Amazons s3 and cloudfront services
This is my company’s busy season and the sudden outage of one of our T1 lines resulted in us scrambling for a solution to give our clients access to their downloads at a reasonable speed. 15Kbps is not acceptable! I happen to just start using Amazon’s EC2 for personal reasons and was thus becoming familiar with the system. We needed to setup a remote host right away. Including our webserver. (Not just files) So, after a brief discussion, I offered to use my account for hosting so that we can get up and running right away. This was going to be my first Windows machine setup.
Anyway, after we set this up we realized that we only really need file hosting and not full hosting. So we looked up S3 on Amazon. We could then put the files up on S3 while having our webserver just point to the new locations on our locally hosted site.
S3 (which stands for Simple Storage Service) is a filehosting service offered by Amazon. It’s not a webserver.
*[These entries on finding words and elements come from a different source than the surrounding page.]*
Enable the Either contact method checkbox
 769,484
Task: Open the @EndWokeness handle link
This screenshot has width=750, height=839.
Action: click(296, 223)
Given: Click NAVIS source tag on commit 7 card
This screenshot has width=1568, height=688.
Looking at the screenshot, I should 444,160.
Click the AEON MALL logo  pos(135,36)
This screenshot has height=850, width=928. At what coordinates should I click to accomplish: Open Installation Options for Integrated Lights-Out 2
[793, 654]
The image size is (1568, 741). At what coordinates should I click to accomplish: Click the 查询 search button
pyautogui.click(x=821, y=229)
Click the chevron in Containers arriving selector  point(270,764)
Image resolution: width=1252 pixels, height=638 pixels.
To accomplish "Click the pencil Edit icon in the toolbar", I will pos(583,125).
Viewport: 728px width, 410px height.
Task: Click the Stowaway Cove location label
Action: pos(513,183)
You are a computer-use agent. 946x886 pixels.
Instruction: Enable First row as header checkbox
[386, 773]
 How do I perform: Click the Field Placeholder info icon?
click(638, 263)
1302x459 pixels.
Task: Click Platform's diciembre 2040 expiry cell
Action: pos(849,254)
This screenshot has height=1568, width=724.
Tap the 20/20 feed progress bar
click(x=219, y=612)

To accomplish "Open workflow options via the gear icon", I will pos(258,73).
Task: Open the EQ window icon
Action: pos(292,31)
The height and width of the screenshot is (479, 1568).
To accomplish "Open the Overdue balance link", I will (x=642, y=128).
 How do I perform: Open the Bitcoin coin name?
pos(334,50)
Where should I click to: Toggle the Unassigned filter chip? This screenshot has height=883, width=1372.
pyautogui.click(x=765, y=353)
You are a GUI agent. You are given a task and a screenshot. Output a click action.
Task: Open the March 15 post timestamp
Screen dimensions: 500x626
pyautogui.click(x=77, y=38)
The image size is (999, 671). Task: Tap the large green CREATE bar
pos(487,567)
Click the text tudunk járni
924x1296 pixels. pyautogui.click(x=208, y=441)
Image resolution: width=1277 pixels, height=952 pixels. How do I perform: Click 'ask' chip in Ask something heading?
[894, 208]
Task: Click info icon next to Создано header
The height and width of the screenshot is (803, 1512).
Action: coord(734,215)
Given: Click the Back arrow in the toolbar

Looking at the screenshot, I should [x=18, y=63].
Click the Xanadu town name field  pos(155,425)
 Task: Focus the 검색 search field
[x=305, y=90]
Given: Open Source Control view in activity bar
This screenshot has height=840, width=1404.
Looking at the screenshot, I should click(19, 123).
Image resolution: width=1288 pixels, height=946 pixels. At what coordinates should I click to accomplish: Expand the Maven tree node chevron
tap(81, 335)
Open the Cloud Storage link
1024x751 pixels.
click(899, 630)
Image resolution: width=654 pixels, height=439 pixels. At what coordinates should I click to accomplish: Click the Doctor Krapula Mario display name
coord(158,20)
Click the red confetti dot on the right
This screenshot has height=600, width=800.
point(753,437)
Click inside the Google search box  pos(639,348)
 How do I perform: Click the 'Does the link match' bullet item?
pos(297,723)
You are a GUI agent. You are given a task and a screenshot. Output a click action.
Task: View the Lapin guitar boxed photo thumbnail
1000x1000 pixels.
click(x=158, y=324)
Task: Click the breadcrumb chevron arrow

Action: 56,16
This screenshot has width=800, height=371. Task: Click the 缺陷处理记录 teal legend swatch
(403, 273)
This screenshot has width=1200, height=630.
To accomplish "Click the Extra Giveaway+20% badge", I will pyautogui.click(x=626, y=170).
It doesn’t execute or parse scripts. It simply serves files. The pricing for the service seems to be on par with similar pricing for outbound data for EC2 so there really aren’t going to be any surprises for this. Most people won’t use more than 1TB unless you’ve got a lot of data that a lot of people want. You’re looking at $0.14 per GB which is a tad expensive. But you’re taking advantage of Amazon’s huge infrastructure to deliver these files…so it’s up to you what you do.
Pricing for their storage – and this is actual storage not bandwidth costs. This is an important distinction. Also, prices are Per Month.
|Storage Amount||Standard pricing (Per Gigabyte)||Reduced Redundancy Storage (Per Gigabyte)|
Data Transfer Costs:
|Data Transfer Costs||Standard pricing|
|Requests||Standard pricing||Number of Requests|
|PUT, COPY, POST, LIST||$0.01||1,000 requests|
Reduced Redundancy Storage
Couple things to note about RRS. It’s cheaper, obviously, however it’s not guaranteed to be available 24/7. You may experience a higher dataloss rate with RRS than you would with Standard. However, if the data you’re hosting on RRS isn’t critical and can easily be replaced then you’re best bet is to host it there. RRS has a 99.99% durability guarantee while the Standard has a 99.999999999%. The durability guarantee is covered by Amazon’s SLA with refunds when applicable.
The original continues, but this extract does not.